• WORK INSTRUCTION: Give the data below again exactly as it stands. Omit the pictures.
+++ THE DATA +++
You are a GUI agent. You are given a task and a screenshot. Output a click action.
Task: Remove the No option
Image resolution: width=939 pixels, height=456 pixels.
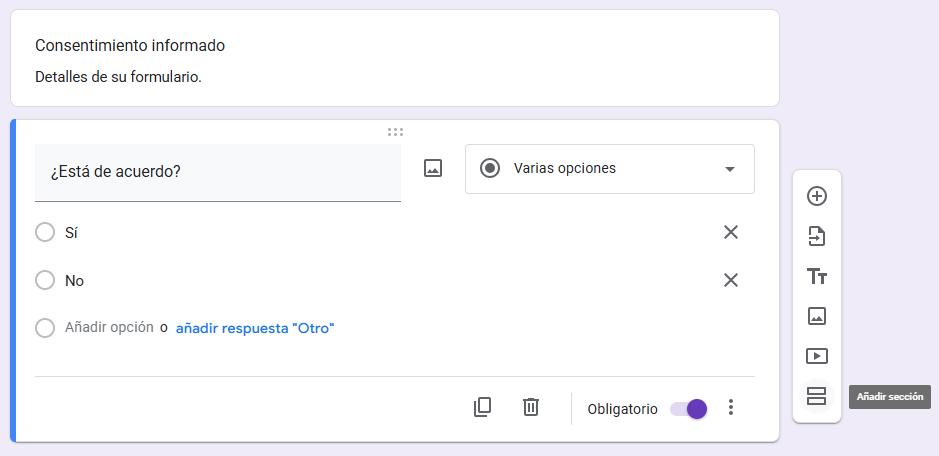coord(731,280)
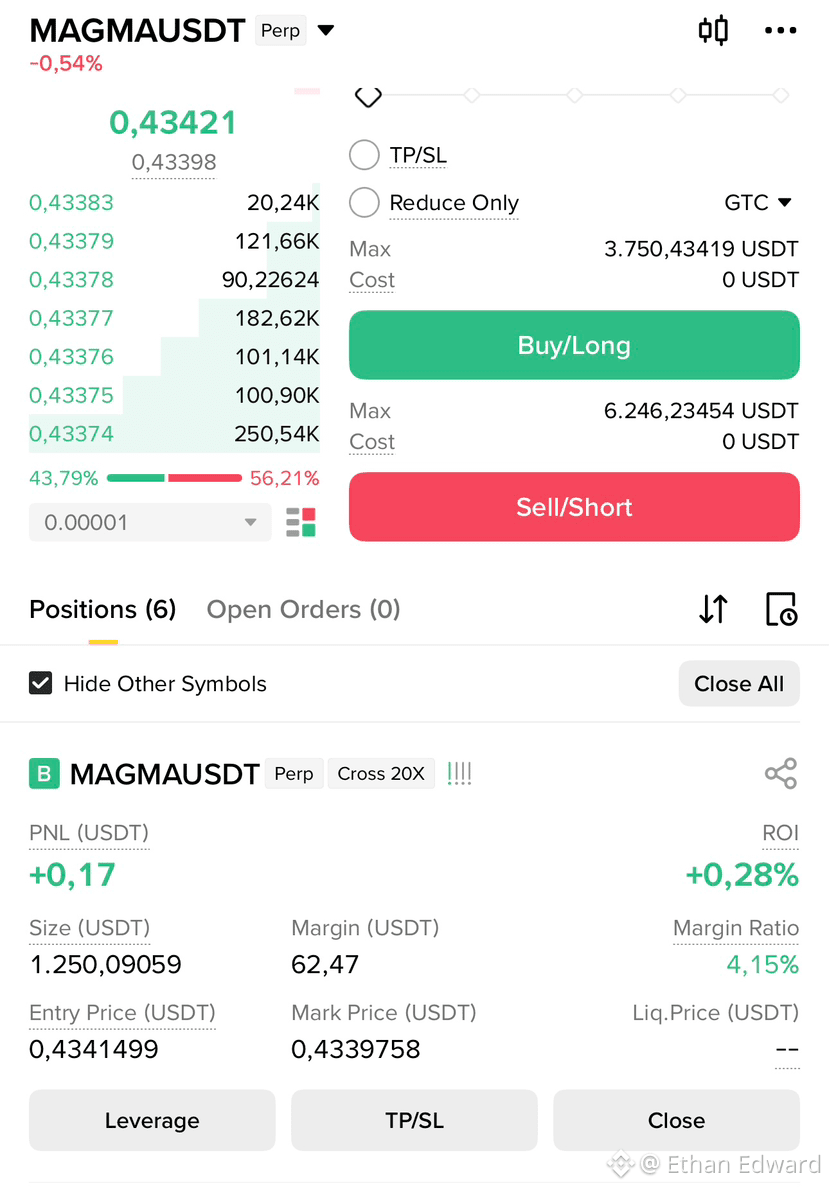
Task: Tap the green B badge beside MAGMAUSDT
Action: [x=44, y=773]
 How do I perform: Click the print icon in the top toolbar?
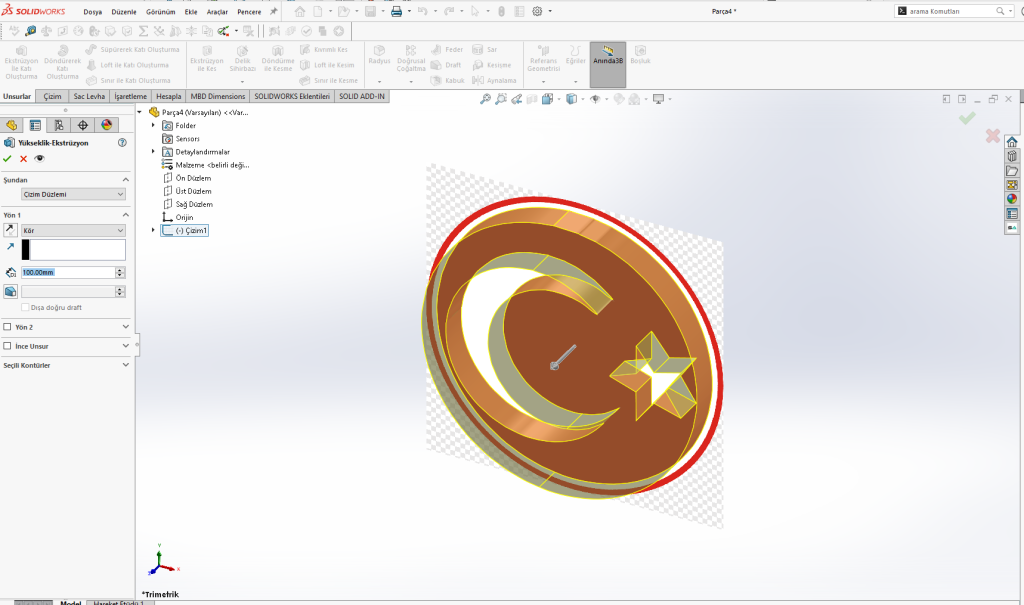tap(396, 11)
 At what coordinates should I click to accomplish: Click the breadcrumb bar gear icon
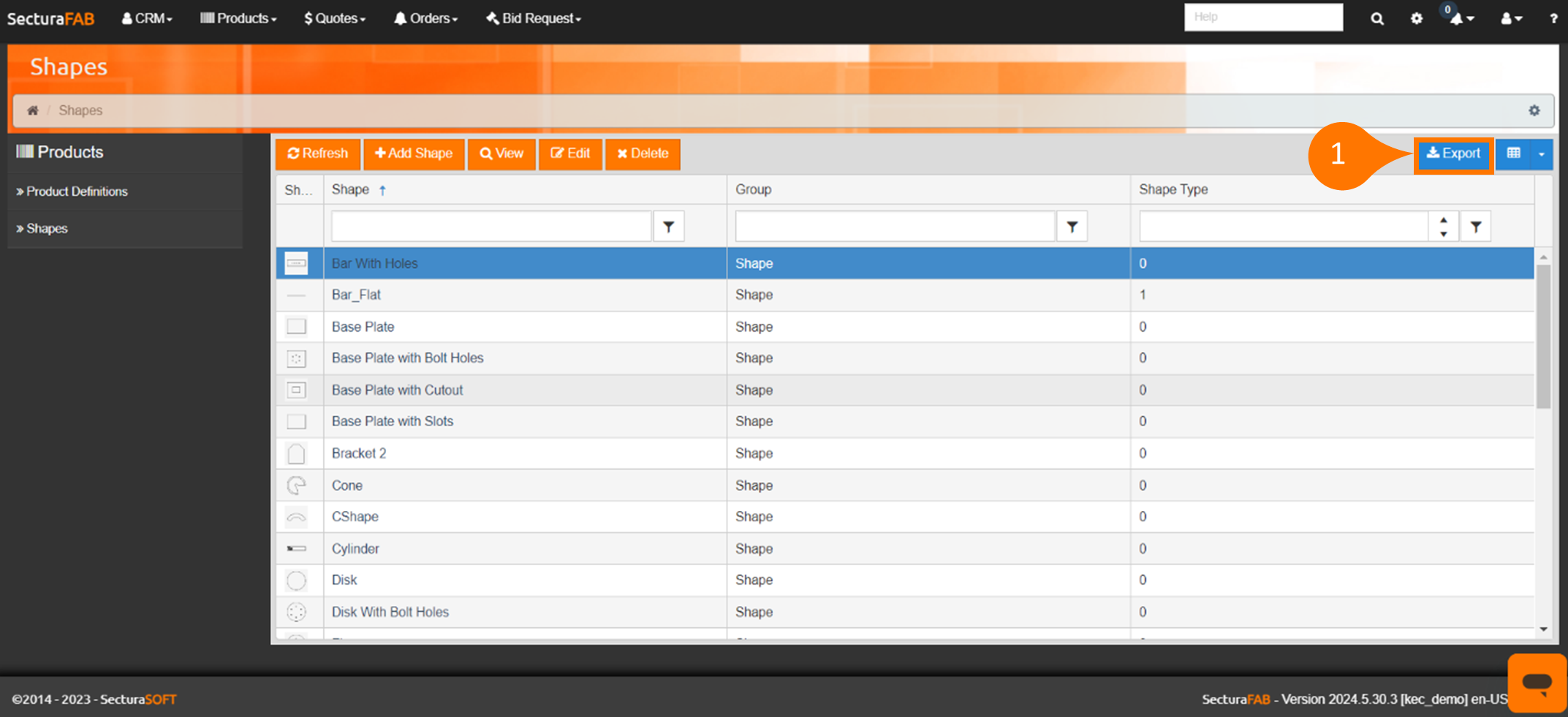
+++
• OUTPUT OF THE TASK:
You are a GUI agent. You are given a task and a screenshot. Output a click action.
Task: Remove the No option
Image resolution: width=939 pixels, height=456 pixels.
coord(731,280)
Task: Tap the green B badge beside MAGMAUSDT
Action: [x=44, y=773]
 How do I perform: Click the print icon in the top toolbar?
tap(396, 11)
 At what coordinates should I click to accomplish: Click the breadcrumb bar gear icon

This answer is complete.